ACTION ITEM
Among the lines below, restate word for word only those from the line with "Instruction: Select the 鄉鎮農會及肥料行 cell" through the line with "Given: Select the 张良 hero card", with both end lines kept.

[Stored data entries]

=== Section Start ===

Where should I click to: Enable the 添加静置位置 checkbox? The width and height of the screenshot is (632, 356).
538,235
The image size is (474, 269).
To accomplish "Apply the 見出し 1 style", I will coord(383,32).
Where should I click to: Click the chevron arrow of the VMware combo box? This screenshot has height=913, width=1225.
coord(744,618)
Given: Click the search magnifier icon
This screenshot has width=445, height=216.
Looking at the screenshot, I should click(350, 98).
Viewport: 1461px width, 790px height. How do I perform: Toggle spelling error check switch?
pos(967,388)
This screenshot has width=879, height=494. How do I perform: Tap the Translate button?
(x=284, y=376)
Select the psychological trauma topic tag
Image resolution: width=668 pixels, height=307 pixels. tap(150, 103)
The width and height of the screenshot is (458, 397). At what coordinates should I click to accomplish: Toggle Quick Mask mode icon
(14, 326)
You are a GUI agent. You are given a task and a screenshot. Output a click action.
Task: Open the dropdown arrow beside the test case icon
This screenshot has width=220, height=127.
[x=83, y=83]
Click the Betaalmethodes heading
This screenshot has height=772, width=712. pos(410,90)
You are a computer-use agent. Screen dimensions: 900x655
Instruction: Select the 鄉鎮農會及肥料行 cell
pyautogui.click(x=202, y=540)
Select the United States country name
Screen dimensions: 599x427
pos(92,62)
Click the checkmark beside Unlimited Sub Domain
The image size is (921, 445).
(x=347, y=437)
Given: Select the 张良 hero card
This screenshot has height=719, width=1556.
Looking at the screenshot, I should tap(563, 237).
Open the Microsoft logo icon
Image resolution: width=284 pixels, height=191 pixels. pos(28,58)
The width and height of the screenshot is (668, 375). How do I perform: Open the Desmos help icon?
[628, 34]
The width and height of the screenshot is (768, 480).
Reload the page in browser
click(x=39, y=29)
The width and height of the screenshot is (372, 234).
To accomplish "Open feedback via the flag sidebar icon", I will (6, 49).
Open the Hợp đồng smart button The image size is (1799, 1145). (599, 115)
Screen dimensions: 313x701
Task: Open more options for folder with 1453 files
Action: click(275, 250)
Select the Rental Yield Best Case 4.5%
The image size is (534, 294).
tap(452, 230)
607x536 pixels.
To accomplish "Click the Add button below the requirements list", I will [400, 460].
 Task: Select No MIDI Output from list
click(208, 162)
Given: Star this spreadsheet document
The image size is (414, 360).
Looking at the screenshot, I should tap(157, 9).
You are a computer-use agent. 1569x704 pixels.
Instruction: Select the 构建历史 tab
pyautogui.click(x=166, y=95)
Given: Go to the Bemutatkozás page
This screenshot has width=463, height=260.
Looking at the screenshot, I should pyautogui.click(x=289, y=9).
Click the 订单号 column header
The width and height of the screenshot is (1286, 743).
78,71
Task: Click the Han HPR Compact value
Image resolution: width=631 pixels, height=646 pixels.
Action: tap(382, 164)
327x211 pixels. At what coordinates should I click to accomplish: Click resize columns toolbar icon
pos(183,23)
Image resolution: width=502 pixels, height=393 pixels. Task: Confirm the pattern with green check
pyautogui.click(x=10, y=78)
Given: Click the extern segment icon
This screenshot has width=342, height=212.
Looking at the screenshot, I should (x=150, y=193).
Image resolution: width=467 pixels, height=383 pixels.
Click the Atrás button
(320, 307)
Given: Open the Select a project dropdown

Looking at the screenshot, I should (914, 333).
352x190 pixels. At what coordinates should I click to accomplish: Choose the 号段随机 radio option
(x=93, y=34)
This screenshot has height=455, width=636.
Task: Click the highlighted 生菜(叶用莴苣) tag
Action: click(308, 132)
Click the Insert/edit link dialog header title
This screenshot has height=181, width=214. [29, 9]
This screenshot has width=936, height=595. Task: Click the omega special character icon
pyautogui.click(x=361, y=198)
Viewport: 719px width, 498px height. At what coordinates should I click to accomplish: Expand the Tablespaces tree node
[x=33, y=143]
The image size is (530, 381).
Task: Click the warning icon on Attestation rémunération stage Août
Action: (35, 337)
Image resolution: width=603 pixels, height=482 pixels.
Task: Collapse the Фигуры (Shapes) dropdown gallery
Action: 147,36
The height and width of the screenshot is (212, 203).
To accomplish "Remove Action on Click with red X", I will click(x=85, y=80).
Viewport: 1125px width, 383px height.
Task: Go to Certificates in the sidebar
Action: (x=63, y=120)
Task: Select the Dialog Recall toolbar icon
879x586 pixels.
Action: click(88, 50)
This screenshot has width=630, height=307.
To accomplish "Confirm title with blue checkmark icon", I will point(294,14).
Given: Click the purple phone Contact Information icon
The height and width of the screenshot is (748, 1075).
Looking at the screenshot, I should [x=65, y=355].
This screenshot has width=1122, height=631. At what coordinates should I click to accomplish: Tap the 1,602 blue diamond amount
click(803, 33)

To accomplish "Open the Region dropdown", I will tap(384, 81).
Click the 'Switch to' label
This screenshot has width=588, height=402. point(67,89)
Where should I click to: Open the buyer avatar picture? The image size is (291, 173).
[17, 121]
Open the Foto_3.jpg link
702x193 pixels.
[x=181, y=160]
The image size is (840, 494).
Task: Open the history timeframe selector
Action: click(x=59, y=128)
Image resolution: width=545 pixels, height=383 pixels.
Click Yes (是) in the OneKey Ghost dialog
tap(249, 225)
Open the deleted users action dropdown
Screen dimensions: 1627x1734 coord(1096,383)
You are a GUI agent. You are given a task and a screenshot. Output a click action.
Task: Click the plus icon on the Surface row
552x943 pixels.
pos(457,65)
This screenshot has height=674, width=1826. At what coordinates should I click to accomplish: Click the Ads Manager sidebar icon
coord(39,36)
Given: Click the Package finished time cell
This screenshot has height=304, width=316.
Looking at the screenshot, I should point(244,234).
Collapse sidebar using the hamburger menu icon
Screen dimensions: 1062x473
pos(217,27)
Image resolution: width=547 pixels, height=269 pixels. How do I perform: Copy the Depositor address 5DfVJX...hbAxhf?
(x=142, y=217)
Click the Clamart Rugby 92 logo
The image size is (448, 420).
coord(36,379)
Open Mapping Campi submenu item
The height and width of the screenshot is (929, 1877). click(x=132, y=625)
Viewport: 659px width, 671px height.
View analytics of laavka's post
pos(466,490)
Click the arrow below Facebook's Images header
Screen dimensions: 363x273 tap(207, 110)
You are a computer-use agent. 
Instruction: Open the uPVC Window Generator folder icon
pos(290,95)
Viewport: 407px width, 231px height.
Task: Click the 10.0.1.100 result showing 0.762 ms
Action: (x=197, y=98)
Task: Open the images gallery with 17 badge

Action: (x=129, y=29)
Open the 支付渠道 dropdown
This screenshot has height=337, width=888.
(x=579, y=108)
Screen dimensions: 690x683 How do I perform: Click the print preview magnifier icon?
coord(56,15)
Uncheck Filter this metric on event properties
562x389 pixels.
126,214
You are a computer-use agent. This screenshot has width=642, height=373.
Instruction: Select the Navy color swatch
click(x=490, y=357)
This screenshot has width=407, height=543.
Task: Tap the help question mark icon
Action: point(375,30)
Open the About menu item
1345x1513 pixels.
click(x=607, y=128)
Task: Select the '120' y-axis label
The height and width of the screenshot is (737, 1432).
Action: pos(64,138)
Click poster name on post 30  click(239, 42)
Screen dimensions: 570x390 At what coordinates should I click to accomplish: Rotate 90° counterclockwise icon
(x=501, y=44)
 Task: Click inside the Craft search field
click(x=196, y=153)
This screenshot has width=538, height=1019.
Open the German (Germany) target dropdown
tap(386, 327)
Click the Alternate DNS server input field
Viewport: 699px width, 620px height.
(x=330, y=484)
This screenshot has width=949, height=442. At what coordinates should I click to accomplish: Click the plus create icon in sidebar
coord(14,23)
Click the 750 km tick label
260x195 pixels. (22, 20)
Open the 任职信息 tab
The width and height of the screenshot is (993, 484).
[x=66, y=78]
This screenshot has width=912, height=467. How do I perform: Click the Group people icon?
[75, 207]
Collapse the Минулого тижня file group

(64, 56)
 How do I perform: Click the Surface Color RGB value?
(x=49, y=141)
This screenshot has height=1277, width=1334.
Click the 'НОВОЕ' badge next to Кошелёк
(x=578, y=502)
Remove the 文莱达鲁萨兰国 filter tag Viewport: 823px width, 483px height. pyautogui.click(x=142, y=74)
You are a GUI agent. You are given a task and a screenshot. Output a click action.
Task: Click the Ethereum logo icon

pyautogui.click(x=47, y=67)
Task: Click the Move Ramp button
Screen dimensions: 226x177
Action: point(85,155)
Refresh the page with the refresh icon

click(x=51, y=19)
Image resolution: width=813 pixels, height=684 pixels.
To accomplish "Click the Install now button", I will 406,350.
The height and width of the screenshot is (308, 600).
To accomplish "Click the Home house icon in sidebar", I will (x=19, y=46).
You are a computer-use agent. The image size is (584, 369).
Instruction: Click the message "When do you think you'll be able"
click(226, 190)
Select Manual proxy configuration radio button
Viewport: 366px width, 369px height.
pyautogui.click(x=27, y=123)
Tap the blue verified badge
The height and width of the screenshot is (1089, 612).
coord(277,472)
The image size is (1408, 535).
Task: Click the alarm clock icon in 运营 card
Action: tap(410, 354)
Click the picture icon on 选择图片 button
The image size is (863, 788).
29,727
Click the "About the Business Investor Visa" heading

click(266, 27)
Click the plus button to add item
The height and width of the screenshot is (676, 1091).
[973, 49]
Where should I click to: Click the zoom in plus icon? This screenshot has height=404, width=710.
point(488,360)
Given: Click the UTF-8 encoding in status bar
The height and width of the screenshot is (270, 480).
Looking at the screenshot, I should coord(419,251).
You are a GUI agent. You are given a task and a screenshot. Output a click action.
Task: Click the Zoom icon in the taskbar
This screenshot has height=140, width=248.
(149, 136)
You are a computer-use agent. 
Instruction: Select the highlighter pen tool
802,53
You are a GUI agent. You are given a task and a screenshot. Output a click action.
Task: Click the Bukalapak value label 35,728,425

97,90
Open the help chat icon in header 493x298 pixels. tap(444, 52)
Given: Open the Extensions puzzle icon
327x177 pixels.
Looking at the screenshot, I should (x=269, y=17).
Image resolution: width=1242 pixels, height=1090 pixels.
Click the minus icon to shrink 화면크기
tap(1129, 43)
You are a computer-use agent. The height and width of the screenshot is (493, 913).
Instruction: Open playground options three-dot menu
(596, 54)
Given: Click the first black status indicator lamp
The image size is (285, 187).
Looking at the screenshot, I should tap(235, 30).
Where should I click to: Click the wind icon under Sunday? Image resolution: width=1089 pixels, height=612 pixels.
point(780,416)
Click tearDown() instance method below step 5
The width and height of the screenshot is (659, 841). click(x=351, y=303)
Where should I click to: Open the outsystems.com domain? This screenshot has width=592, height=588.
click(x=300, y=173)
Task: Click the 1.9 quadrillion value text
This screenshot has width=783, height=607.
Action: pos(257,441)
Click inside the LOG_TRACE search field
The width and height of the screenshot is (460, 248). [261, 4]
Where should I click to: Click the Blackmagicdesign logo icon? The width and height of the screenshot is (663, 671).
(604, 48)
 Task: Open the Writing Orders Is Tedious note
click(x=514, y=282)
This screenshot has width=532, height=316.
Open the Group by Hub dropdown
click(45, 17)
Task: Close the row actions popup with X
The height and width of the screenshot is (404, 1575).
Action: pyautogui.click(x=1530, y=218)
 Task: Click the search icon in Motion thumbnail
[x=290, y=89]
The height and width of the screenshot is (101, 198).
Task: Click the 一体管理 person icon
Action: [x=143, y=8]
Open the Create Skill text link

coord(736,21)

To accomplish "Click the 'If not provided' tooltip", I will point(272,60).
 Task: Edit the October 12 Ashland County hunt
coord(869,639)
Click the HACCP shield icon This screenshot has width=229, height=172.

=== Section End ===

TASK ANSWER
Instruction: Select the 鄉鎮農會及肥料行 cell
pyautogui.click(x=202, y=540)
Select the United States country name
Screen dimensions: 599x427
pos(92,62)
Click the checkmark beside Unlimited Sub Domain
The image size is (921, 445).
(x=347, y=437)
Given: Select the 张良 hero card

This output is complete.